◆ **TASK DETAILS**
Copy the listing below line for line, changing nothing.

◆ **MATERIAL PROVIDED**
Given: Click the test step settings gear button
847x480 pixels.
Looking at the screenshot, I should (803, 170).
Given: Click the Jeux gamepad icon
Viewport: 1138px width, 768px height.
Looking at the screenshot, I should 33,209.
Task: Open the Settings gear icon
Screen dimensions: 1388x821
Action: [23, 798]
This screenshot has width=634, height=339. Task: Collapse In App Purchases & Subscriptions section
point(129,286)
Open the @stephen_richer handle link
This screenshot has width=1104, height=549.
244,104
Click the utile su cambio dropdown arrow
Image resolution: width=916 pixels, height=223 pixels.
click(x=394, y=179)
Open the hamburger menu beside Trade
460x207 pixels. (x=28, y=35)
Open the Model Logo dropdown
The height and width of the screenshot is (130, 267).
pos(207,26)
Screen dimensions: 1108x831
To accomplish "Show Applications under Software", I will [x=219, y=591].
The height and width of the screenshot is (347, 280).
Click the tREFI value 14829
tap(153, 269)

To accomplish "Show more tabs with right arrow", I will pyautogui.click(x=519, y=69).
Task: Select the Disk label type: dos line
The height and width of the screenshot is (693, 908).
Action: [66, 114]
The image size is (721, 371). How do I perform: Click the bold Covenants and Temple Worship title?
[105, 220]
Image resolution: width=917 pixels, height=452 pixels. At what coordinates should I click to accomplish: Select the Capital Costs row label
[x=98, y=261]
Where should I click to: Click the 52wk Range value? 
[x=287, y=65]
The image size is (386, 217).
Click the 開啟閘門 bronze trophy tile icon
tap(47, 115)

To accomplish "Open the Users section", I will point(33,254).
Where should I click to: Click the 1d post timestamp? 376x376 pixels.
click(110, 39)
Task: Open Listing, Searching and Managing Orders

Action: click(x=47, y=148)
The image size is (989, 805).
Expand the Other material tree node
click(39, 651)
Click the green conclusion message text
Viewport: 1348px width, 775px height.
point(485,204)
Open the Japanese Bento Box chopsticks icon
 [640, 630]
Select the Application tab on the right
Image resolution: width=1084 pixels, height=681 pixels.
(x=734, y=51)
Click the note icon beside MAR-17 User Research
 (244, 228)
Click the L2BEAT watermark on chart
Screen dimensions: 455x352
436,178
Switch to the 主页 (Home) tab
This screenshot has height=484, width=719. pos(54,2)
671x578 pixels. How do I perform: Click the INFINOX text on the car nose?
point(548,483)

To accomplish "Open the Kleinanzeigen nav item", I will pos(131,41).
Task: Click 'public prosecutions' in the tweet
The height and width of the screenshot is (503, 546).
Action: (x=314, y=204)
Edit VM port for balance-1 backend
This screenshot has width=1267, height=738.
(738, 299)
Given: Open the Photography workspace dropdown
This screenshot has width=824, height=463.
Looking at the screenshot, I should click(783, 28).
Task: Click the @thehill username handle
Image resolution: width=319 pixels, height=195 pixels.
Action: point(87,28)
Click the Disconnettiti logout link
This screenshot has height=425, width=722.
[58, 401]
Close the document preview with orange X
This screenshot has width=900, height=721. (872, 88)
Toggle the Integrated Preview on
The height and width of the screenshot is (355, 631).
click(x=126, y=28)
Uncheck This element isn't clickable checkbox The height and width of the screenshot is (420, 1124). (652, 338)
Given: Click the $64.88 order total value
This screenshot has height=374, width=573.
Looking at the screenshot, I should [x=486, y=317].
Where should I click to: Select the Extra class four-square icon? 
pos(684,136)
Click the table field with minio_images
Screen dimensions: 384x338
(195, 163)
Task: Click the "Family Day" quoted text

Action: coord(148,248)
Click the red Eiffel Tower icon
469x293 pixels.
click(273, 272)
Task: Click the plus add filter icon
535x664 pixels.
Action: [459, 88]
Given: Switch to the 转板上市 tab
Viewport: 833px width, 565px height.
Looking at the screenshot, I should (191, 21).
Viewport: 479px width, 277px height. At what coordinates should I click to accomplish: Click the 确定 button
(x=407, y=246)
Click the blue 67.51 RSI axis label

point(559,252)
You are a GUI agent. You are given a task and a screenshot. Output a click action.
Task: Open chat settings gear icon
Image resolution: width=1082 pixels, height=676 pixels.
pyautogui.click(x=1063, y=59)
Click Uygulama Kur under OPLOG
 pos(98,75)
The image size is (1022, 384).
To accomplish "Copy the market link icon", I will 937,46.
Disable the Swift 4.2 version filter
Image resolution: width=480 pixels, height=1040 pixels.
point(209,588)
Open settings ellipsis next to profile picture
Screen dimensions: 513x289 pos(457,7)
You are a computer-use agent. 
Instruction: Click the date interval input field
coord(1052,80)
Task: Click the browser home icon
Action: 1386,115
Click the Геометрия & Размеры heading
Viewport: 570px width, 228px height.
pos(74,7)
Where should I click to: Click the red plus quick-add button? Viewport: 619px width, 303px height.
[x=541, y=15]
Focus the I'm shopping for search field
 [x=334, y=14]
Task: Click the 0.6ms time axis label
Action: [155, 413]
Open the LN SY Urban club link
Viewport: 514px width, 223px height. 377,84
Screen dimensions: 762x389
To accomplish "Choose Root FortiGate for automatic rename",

◆ **EXERCISE OUTPUT**
Given: Click the test step settings gear button
847x480 pixels.
Looking at the screenshot, I should (803, 170).
Given: Click the Jeux gamepad icon
Viewport: 1138px width, 768px height.
Looking at the screenshot, I should 33,209.
Task: Open the Settings gear icon
Screen dimensions: 1388x821
Action: [23, 798]
This screenshot has width=634, height=339. Task: Collapse In App Purchases & Subscriptions section
point(129,286)
Open the @stephen_richer handle link
This screenshot has width=1104, height=549.
244,104
Click the utile su cambio dropdown arrow
Image resolution: width=916 pixels, height=223 pixels.
click(x=394, y=179)
Open the hamburger menu beside Trade
460x207 pixels. (x=28, y=35)
Open the Model Logo dropdown
The height and width of the screenshot is (130, 267).
pos(207,26)
Screen dimensions: 1108x831
To accomplish "Show Applications under Software", I will [x=219, y=591].
The height and width of the screenshot is (347, 280).
Click the tREFI value 14829
tap(153, 269)

To accomplish "Show more tabs with right arrow", I will pyautogui.click(x=519, y=69).
Task: Select the Disk label type: dos line
The height and width of the screenshot is (693, 908).
Action: [66, 114]
The image size is (721, 371). How do I perform: Click the bold Covenants and Temple Worship title?
[105, 220]
Image resolution: width=917 pixels, height=452 pixels. At what coordinates should I click to accomplish: Select the Capital Costs row label
[x=98, y=261]
Where should I click to: Click the 52wk Range value? 
[x=287, y=65]
The image size is (386, 217).
Click the 開啟閘門 bronze trophy tile icon
tap(47, 115)

To accomplish "Open the Users section", I will point(33,254).
Where should I click to: Click the 1d post timestamp? 376x376 pixels.
click(110, 39)
Task: Open Listing, Searching and Managing Orders

Action: click(x=47, y=148)
The image size is (989, 805).
Expand the Other material tree node
click(39, 651)
Click the green conclusion message text
Viewport: 1348px width, 775px height.
point(485,204)
Open the Japanese Bento Box chopsticks icon
 [640, 630]
Select the Application tab on the right
Image resolution: width=1084 pixels, height=681 pixels.
(x=734, y=51)
Click the note icon beside MAR-17 User Research
 (244, 228)
Click the L2BEAT watermark on chart
Screen dimensions: 455x352
436,178
Switch to the 主页 (Home) tab
This screenshot has height=484, width=719. pos(54,2)
671x578 pixels. How do I perform: Click the INFINOX text on the car nose?
point(548,483)

To accomplish "Open the Kleinanzeigen nav item", I will pos(131,41).
Task: Click 'public prosecutions' in the tweet
The height and width of the screenshot is (503, 546).
Action: (x=314, y=204)
Edit VM port for balance-1 backend
This screenshot has width=1267, height=738.
(738, 299)
Given: Open the Photography workspace dropdown
This screenshot has width=824, height=463.
Looking at the screenshot, I should click(783, 28).
Task: Click the @thehill username handle
Image resolution: width=319 pixels, height=195 pixels.
Action: point(87,28)
Click the Disconnettiti logout link
This screenshot has height=425, width=722.
[58, 401]
Close the document preview with orange X
This screenshot has width=900, height=721. (872, 88)
Toggle the Integrated Preview on
The height and width of the screenshot is (355, 631).
click(x=126, y=28)
Uncheck This element isn't clickable checkbox The height and width of the screenshot is (420, 1124). (652, 338)
Given: Click the $64.88 order total value
This screenshot has height=374, width=573.
Looking at the screenshot, I should [x=486, y=317].
Where should I click to: Select the Extra class four-square icon? 
pos(684,136)
Click the table field with minio_images
Screen dimensions: 384x338
(195, 163)
Task: Click the "Family Day" quoted text

Action: coord(148,248)
Click the red Eiffel Tower icon
469x293 pixels.
click(273, 272)
Task: Click the plus add filter icon
535x664 pixels.
Action: [459, 88]
Given: Switch to the 转板上市 tab
Viewport: 833px width, 565px height.
Looking at the screenshot, I should (191, 21).
Viewport: 479px width, 277px height. At what coordinates should I click to accomplish: Click the 确定 button
(x=407, y=246)
Click the blue 67.51 RSI axis label

point(559,252)
You are a GUI agent. You are given a task and a screenshot. Output a click action.
Task: Open chat settings gear icon
Image resolution: width=1082 pixels, height=676 pixels.
pyautogui.click(x=1063, y=59)
Click Uygulama Kur under OPLOG
 pos(98,75)
The image size is (1022, 384).
To accomplish "Copy the market link icon", I will 937,46.
Disable the Swift 4.2 version filter
Image resolution: width=480 pixels, height=1040 pixels.
point(209,588)
Open settings ellipsis next to profile picture
Screen dimensions: 513x289 pos(457,7)
You are a computer-use agent. 
Instruction: Click the date interval input field
coord(1052,80)
Task: Click the browser home icon
Action: 1386,115
Click the Геометрия & Размеры heading
Viewport: 570px width, 228px height.
pos(74,7)
Where should I click to: Click the red plus quick-add button? Viewport: 619px width, 303px height.
[x=541, y=15]
Focus the I'm shopping for search field
 [x=334, y=14]
Task: Click the 0.6ms time axis label
Action: [155, 413]
Open the LN SY Urban club link
Viewport: 514px width, 223px height. 377,84
Screen dimensions: 762x389
To accomplish "Choose Root FortiGate for automatic rename",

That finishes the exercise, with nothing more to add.